Exercise aim | Output each record exactly. Leave none out.

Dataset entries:

*****

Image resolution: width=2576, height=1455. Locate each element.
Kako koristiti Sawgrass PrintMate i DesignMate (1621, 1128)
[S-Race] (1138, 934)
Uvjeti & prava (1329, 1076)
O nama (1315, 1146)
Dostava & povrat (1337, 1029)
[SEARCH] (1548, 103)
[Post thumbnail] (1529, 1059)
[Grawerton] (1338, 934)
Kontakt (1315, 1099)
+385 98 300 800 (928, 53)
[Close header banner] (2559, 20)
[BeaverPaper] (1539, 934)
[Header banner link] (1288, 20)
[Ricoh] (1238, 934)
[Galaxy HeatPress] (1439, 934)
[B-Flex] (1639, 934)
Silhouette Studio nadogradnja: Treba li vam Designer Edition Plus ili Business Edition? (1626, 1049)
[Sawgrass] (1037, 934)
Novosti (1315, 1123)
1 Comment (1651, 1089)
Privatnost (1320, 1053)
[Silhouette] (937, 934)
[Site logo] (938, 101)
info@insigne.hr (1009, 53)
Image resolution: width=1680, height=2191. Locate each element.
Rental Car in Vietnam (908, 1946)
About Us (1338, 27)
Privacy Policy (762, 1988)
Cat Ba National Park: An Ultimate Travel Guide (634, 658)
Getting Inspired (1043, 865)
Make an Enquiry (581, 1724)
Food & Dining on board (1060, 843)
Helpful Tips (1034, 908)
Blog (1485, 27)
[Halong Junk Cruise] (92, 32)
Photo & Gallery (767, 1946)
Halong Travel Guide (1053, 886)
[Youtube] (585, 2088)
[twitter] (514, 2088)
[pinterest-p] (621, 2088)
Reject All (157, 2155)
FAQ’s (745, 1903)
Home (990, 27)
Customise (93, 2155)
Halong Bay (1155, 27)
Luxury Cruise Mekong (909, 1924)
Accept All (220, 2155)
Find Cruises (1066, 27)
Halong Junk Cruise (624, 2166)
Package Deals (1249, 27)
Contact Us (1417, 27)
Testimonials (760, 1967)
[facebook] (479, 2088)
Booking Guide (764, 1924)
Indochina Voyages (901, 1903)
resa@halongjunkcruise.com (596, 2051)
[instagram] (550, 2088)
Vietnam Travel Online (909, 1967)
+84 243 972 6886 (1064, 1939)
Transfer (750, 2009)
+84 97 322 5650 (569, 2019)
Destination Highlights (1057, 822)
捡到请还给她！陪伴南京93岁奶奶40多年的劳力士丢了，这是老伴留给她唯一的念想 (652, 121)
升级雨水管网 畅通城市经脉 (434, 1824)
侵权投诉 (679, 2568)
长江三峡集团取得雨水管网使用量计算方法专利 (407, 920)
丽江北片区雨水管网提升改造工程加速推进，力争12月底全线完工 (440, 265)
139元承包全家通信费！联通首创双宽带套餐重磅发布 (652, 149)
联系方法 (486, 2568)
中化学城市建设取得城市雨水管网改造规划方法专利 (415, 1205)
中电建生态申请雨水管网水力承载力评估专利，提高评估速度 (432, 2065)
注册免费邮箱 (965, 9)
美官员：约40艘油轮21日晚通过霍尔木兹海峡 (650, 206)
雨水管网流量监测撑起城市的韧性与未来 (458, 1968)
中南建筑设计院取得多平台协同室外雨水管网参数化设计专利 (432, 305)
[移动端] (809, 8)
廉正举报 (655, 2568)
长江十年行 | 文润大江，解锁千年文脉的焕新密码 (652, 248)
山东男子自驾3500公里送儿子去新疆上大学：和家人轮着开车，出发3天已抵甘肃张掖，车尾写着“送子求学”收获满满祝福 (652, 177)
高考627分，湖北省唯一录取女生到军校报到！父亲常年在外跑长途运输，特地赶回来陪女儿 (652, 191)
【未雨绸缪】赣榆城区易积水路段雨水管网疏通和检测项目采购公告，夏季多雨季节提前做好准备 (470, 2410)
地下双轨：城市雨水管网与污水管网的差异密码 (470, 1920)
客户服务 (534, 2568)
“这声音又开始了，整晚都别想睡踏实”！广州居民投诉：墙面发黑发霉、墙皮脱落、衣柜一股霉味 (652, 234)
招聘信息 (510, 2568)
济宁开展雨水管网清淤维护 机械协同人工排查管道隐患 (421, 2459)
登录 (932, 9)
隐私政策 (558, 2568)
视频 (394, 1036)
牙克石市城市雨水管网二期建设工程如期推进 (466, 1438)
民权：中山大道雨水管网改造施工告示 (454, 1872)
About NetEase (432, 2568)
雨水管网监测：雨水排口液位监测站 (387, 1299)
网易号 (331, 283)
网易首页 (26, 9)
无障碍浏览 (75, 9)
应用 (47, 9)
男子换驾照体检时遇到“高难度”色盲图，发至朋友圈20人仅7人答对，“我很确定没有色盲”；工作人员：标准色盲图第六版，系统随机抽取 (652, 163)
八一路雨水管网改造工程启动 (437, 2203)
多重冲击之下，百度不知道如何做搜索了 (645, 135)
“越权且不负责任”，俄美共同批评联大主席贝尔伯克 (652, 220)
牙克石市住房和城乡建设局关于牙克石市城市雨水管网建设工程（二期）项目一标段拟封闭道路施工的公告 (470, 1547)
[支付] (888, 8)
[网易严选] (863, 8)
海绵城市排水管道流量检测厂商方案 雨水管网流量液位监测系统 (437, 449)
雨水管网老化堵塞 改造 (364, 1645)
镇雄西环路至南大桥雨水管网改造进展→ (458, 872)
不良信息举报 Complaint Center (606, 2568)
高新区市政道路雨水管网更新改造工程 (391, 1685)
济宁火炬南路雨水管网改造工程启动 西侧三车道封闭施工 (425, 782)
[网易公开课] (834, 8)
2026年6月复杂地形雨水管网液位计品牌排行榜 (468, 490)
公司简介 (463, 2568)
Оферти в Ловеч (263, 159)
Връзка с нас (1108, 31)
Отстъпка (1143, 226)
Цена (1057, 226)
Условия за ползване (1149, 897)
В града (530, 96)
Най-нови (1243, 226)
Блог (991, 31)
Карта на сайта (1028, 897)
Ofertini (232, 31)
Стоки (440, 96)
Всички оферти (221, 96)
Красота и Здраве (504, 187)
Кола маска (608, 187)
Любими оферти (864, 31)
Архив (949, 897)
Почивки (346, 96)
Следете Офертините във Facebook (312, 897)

*****

Result for this exercise |
Image resolution: width=2576, height=1455. Locate each element.
Kako koristiti Sawgrass PrintMate i DesignMate (1621, 1128)
[S-Race] (1138, 934)
Uvjeti & prava (1329, 1076)
O nama (1315, 1146)
Dostava & povrat (1337, 1029)
[SEARCH] (1548, 103)
[Post thumbnail] (1529, 1059)
[Grawerton] (1338, 934)
Kontakt (1315, 1099)
+385 98 300 800 (928, 53)
[Close header banner] (2559, 20)
[BeaverPaper] (1539, 934)
[Header banner link] (1288, 20)
[Ricoh] (1238, 934)
[Galaxy HeatPress] (1439, 934)
[B-Flex] (1639, 934)
Silhouette Studio nadogradnja: Treba li vam Designer Edition Plus ili Business Edition? (1626, 1049)
[Sawgrass] (1037, 934)
Novosti (1315, 1123)
1 Comment (1651, 1089)
Privatnost (1320, 1053)
[Silhouette] (937, 934)
[Site logo] (938, 101)
info@insigne.hr (1009, 53)
Image resolution: width=1680, height=2191. Locate each element.
Rental Car in Vietnam (908, 1946)
About Us (1338, 27)
Privacy Policy (762, 1988)
Cat Ba National Park: An Ultimate Travel Guide (634, 658)
Getting Inspired (1043, 865)
Make an Enquiry (581, 1724)
Food & Dining on board (1060, 843)
Helpful Tips (1034, 908)
Blog (1485, 27)
[Halong Junk Cruise] (92, 32)
Photo & Gallery (767, 1946)
Halong Travel Guide (1053, 886)
[Youtube] (585, 2088)
[twitter] (514, 2088)
[pinterest-p] (621, 2088)
Reject All (157, 2155)
FAQ’s (745, 1903)
Home (990, 27)
Customise (93, 2155)
Halong Bay (1155, 27)
Luxury Cruise Mekong (909, 1924)
Accept All (220, 2155)
Find Cruises (1066, 27)
Halong Junk Cruise (624, 2166)
Package Deals (1249, 27)
Contact Us (1417, 27)
Testimonials (760, 1967)
[facebook] (479, 2088)
Booking Guide (764, 1924)
Indochina Voyages (901, 1903)
resa@halongjunkcruise.com (596, 2051)
[instagram] (550, 2088)
Vietnam Travel Online (909, 1967)
+84 243 972 6886 (1064, 1939)
Transfer (750, 2009)
+84 97 322 5650 (569, 2019)
Destination Highlights (1057, 822)
捡到请还给她！陪伴南京93岁奶奶40多年的劳力士丢了，这是老伴留给她唯一的念想 (652, 121)
升级雨水管网 畅通城市经脉 (434, 1824)
侵权投诉 (679, 2568)
长江三峡集团取得雨水管网使用量计算方法专利 (407, 920)
丽江北片区雨水管网提升改造工程加速推进，力争12月底全线完工 (440, 265)
139元承包全家通信费！联通首创双宽带套餐重磅发布 (652, 149)
联系方法 (486, 2568)
中化学城市建设取得城市雨水管网改造规划方法专利 (415, 1205)
中电建生态申请雨水管网水力承载力评估专利，提高评估速度 (432, 2065)
注册免费邮箱 (965, 9)
美官员：约40艘油轮21日晚通过霍尔木兹海峡 (650, 206)
雨水管网流量监测撑起城市的韧性与未来 (458, 1968)
中南建筑设计院取得多平台协同室外雨水管网参数化设计专利 (432, 305)
[移动端] (809, 8)
廉正举报 (655, 2568)
长江十年行 | 文润大江，解锁千年文脉的焕新密码 (652, 248)
山东男子自驾3500公里送儿子去新疆上大学：和家人轮着开车，出发3天已抵甘肃张掖，车尾写着“送子求学”收获满满祝福 (652, 177)
高考627分，湖北省唯一录取女生到军校报到！父亲常年在外跑长途运输，特地赶回来陪女儿 (652, 191)
【未雨绸缪】赣榆城区易积水路段雨水管网疏通和检测项目采购公告，夏季多雨季节提前做好准备 (470, 2410)
地下双轨：城市雨水管网与污水管网的差异密码 (470, 1920)
客户服务 (534, 2568)
“这声音又开始了，整晚都别想睡踏实”！广州居民投诉：墙面发黑发霉、墙皮脱落、衣柜一股霉味 (652, 234)
招聘信息 (510, 2568)
济宁开展雨水管网清淤维护 机械协同人工排查管道隐患 (421, 2459)
登录 (932, 9)
隐私政策 (558, 2568)
视频 (394, 1036)
牙克石市城市雨水管网二期建设工程如期推进 (466, 1438)
民权：中山大道雨水管网改造施工告示 (454, 1872)
About NetEase (432, 2568)
雨水管网监测：雨水排口液位监测站 (387, 1299)
网易号 (331, 283)
网易首页 (26, 9)
无障碍浏览 (75, 9)
应用 (47, 9)
男子换驾照体检时遇到“高难度”色盲图，发至朋友圈20人仅7人答对，“我很确定没有色盲”；工作人员：标准色盲图第六版，系统随机抽取 (652, 163)
八一路雨水管网改造工程启动 (437, 2203)
多重冲击之下，百度不知道如何做搜索了 (645, 135)
“越权且不负责任”，俄美共同批评联大主席贝尔伯克 (652, 220)
牙克石市住房和城乡建设局关于牙克石市城市雨水管网建设工程（二期）项目一标段拟封闭道路施工的公告 (470, 1547)
[支付] (888, 8)
[网易严选] (863, 8)
海绵城市排水管道流量检测厂商方案 雨水管网流量液位监测系统 (437, 449)
雨水管网老化堵塞 改造 (364, 1645)
镇雄西环路至南大桥雨水管网改造进展→ (458, 872)
不良信息举报 Complaint Center (606, 2568)
高新区市政道路雨水管网更新改造工程 (391, 1685)
济宁火炬南路雨水管网改造工程启动 西侧三车道封闭施工 (425, 782)
[网易公开课] (834, 8)
2026年6月复杂地形雨水管网液位计品牌排行榜 (468, 490)
公司简介 (463, 2568)
Оферти в Ловеч (263, 159)
Връзка с нас (1108, 31)
Отстъпка (1143, 226)
Цена (1057, 226)
Условия за ползване (1149, 897)
В града (530, 96)
Най-нови (1243, 226)
Блог (991, 31)
Карта на сайта (1028, 897)
Ofertini (232, 31)
Стоки (440, 96)
Всички оферти (221, 96)
Красота и Здраве (504, 187)
Кола маска (608, 187)
Любими оферти (864, 31)
Архив (949, 897)
Почивки (346, 96)
Следете Офертините във Facebook (312, 897)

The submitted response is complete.